Et durant son temps libre, le Dr se voyait confier par le régime des dissidents, à qui il faisait subir les pires tortures pouvant aller jusqu’à l’essai de nouvelles techniques de meurtres. Tout cela avec l’approbation d’un régime qui fit mine de ne pas savoir. Avec des ramifications un peu partout dans le pays qui lui conférait une impunité quais totale, Shaffer trouva un terrain de jeu idéal pour ses abjectes desseins, jusqu’à son arrestation en 2005.

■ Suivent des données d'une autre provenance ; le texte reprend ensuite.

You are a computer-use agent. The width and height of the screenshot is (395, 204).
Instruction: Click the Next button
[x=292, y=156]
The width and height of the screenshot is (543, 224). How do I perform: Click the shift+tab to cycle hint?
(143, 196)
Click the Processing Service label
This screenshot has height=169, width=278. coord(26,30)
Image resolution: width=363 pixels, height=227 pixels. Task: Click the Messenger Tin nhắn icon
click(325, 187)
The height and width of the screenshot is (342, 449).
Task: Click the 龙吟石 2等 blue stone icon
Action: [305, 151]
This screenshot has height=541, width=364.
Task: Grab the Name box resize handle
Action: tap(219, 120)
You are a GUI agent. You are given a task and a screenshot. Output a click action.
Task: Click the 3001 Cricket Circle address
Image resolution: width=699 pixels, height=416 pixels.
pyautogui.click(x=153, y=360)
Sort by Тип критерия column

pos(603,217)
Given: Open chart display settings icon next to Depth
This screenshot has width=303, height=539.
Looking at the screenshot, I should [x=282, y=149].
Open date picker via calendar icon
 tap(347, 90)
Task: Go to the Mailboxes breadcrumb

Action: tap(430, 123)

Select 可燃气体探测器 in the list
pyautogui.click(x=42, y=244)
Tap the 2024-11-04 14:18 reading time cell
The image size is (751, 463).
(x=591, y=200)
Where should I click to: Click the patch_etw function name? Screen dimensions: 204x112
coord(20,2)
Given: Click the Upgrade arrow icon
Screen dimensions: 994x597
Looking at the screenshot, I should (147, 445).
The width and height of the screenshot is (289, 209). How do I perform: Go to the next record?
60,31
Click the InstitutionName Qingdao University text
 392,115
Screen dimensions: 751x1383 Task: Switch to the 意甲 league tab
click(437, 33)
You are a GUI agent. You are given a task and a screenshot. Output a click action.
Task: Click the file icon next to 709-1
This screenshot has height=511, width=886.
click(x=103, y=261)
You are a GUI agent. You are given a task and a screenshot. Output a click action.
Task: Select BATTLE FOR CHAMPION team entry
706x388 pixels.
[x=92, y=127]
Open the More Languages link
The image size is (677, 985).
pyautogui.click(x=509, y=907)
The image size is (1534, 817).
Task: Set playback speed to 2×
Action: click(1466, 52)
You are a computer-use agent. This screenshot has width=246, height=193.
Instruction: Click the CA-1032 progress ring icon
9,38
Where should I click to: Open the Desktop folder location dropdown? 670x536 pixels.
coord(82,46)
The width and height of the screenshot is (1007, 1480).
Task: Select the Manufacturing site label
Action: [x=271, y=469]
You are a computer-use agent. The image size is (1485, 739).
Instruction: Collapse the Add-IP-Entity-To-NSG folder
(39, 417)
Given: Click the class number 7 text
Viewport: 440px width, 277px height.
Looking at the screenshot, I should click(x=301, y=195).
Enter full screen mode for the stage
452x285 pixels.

Le réalisateur signe d’ailleurs une œuvre, qui peut paraitre inégale dans son rythme mais qui, au final se révèle particulièrement efficace dans sa construction, notamment dans son dénouement puisqu’il signe une mise en scène comme le fit en son temps Alan Parker avec son « Midnight Express », avec tout d’abord une présentation rapide et presque superflue des personnages pour ensuite plonger quasiment immédiatement dans l’enfer de cette colonie. De cette partie du film, on ne peut pas en sortit indemne, car la mise en scène, si elle garde une certaine sobriété, sait surtout plonger le spectateur dans un enfer dont il ne parvient pas à imaginer ce qui est faux ou vrai. Jamais dans le voyeurisme dégoulinant mais plutôt dans la retenue, dans la suggestion, le réalisateur signe un scénario et un mise en scène précise qui n’a de but que celui de mettre ne lumière l’horreur de camps dont on veut nous faire croire qu’ils ne sont qu’une simple affabulation.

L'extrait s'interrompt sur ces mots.